Press play for Pride
Make your viewing more inclusive in Pride Month with these films that cater to an LGBTQ+ audience
Midway through Pride Month, we decided to investigate the streaming options in India for films that cater to an LGBTQ+ audience. It turned out, unsurprisingly, that there wasn’t much to choose from. It was also unsurprising that Netflix was several leagues ahead in inclusiveness, given its superior collection of fiction and non-fiction films. Though LGBTQ+ streaming series are more equitably distributed—the polymorphous pulp of Sense8 on Netflix, Ryan Murphy’s newly arrived Pose on Hotstar, the spiky, all-inclusive Transparent on Amazon Prime—Netflix has almost all the queer film programming. Here are some of our recommendations:
Beach Rats (Netflix)
A surprising, and welcome, addition to the Netflix India library is this 2017 indie by Eliza Hittman, which won the Directing Award at the Sundance Film Festival last year. Beach Rats is the coming-of-age story of Frankie, a Brooklyn boy who meets men online and hooks up with them while maintaining a hetero façade with his friends. Hittman’s visual style has a grainy, sensual immediacy—it might remind you of Claire Denis’ Beau Travail—and Harris Dickinson is beautifully conflicted as Frankie.
Mala Mala (Netflix)
Antonio Santini and Dan Sickles’ 2014 documentary, Mala Mala, is a lively, empathetic look at the transgender community in Puerto Rico. The directors cover a broad spectrum within the trans community: old and young, sex workers, drag queens and reality stars. With its colourful chronicling of voices normally ignored or subdued, this documentary is often as funny and frank as an Almodóvar film.
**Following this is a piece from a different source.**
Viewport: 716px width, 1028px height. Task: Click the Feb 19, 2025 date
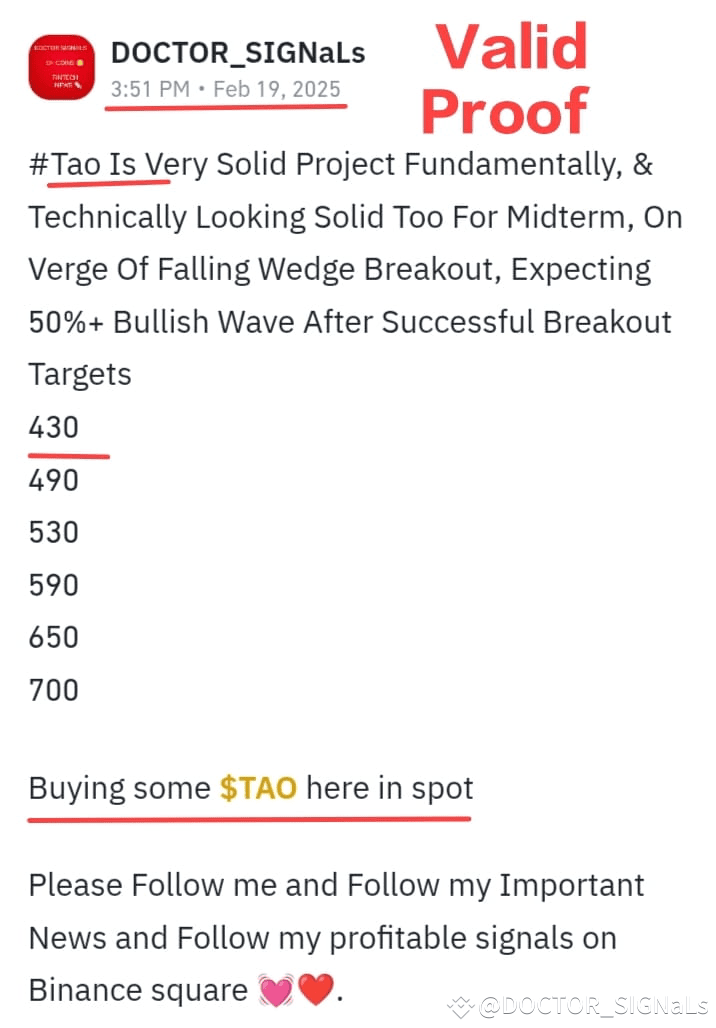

Aruvi (Amazon Prime Video)
Arun Prabu Purushothaman’s directorial debut Aruvi (2017) takes some spectacular narrative risks, and there are moments in the second half when the film is in danger of being steamrolled by its own dramatic tendencies. One significant win, though, is the presence of Anjali Varadhan as Emily, protagonist Aruvi’s best friend. It’s rare enough to have a transgender character given prominent place in a mainstream film and allowed a range of feelings and motivations beyond that of an oppressed party, but to have a transwoman in the role instead of a cisgender actor is notable progress.
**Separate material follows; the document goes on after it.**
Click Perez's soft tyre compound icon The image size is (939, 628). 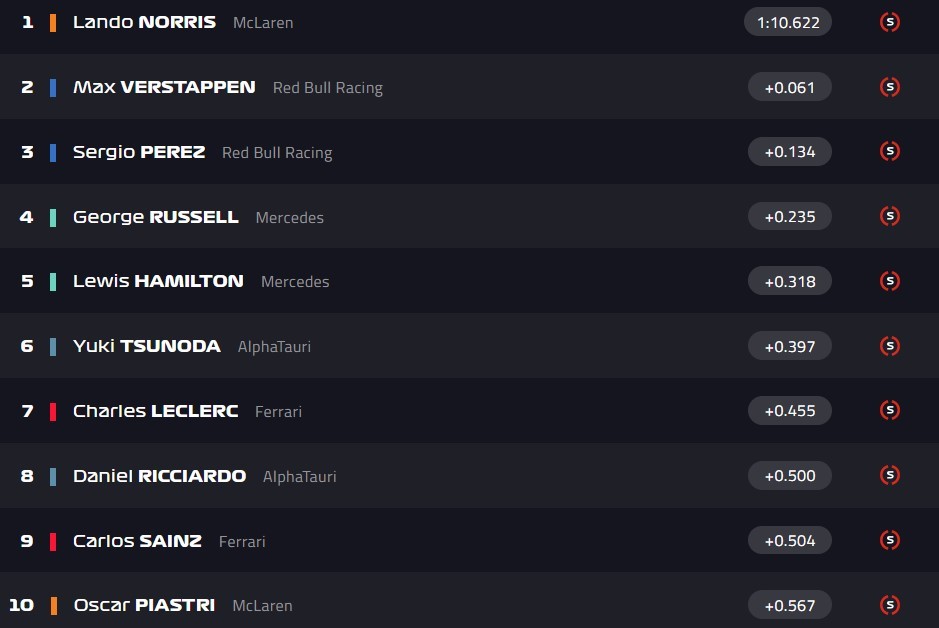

Joachim Trier’s 2017 film, which played at the Mumbai Film Festival last year, is a sleek mash-up of troubled teen movie and body horror thriller. Thelma (Eili Harboe), whose family is deeply religious and conservative, joins an Oslo university and is immediately attracted to fellow student Anja (Kaya Wilkins). This in itself might have made for an intriguing film, but throw in psychokinetic powers and a devastating family secret, and you get a most unusual thriller. The scene at the opera—erotic, tense—will haunt you for days.
A Single Man (Zee5)
Tom Ford’s second film, Nocturnal Animals, was a Lynchian exercise in stylish dread. Mannered beauty overrode emotion, quite unlike the fashion designer’s first film, A Single Man, the exquisite stylings of which only serve to highlight the stifled feelings of George Falconer, a closeted English professor in 1960s Los Angeles. Colin Firth’s self-lacerating performance is possibly his best; Julianne Moore, playing his friend, is equally wrenching; and Ford displays formidable control.
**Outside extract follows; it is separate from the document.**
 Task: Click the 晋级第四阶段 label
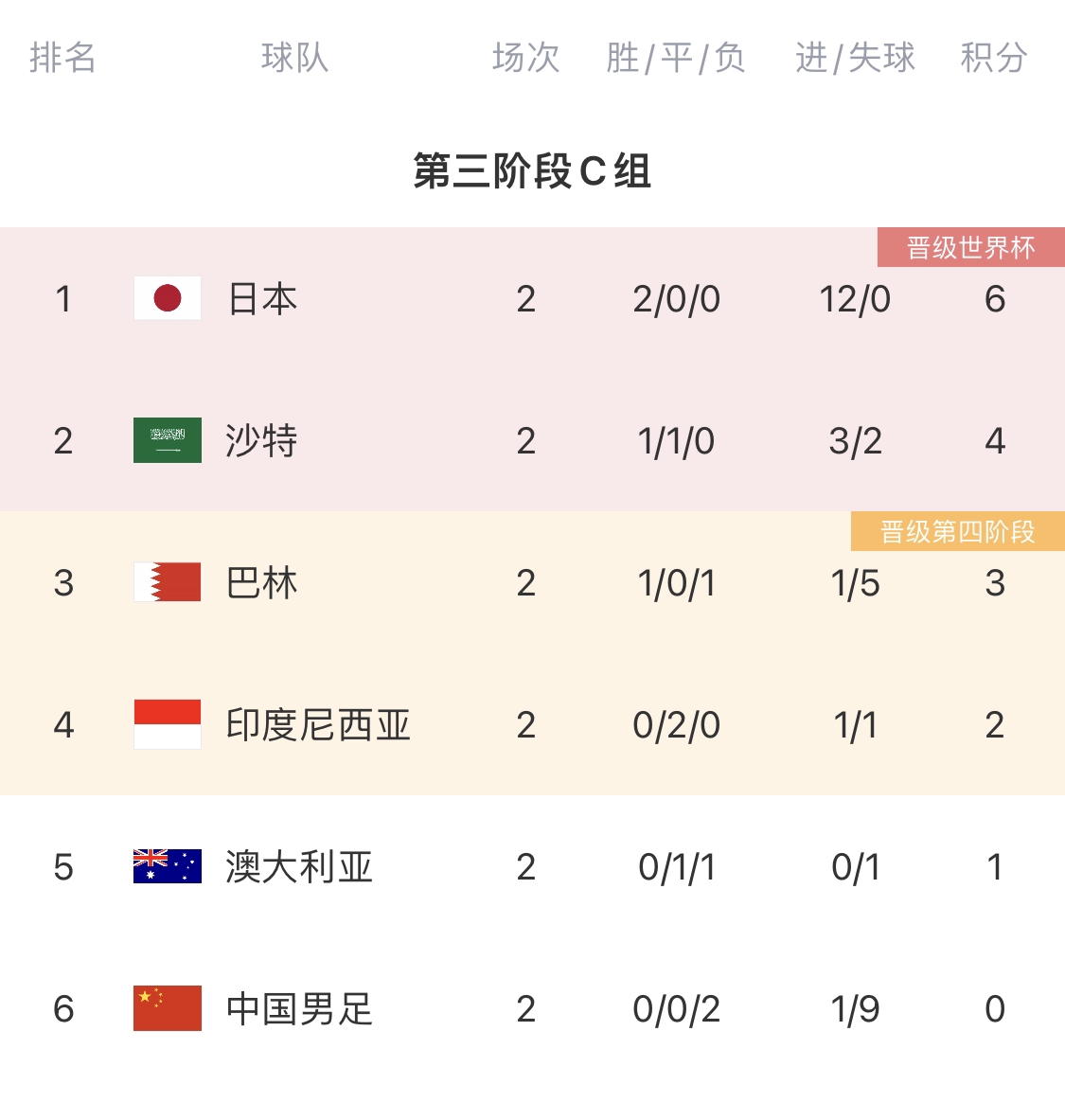pyautogui.click(x=957, y=531)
Sudhanshu Saria’s 2015 indie is a rare look at gay lives in India that doesn’t proselytize or lecture, but, instead, quietly observes. The film tracks the slow-burning attraction between old friends Sahil (Dhruv Ganesh) and Jai (Shiv Pandit) over a weekend in the Western Ghats. Its quiet intensity apart, Loev is carried by the heartbreaking performance of Ganesh, who died tragically young, before the film’s release.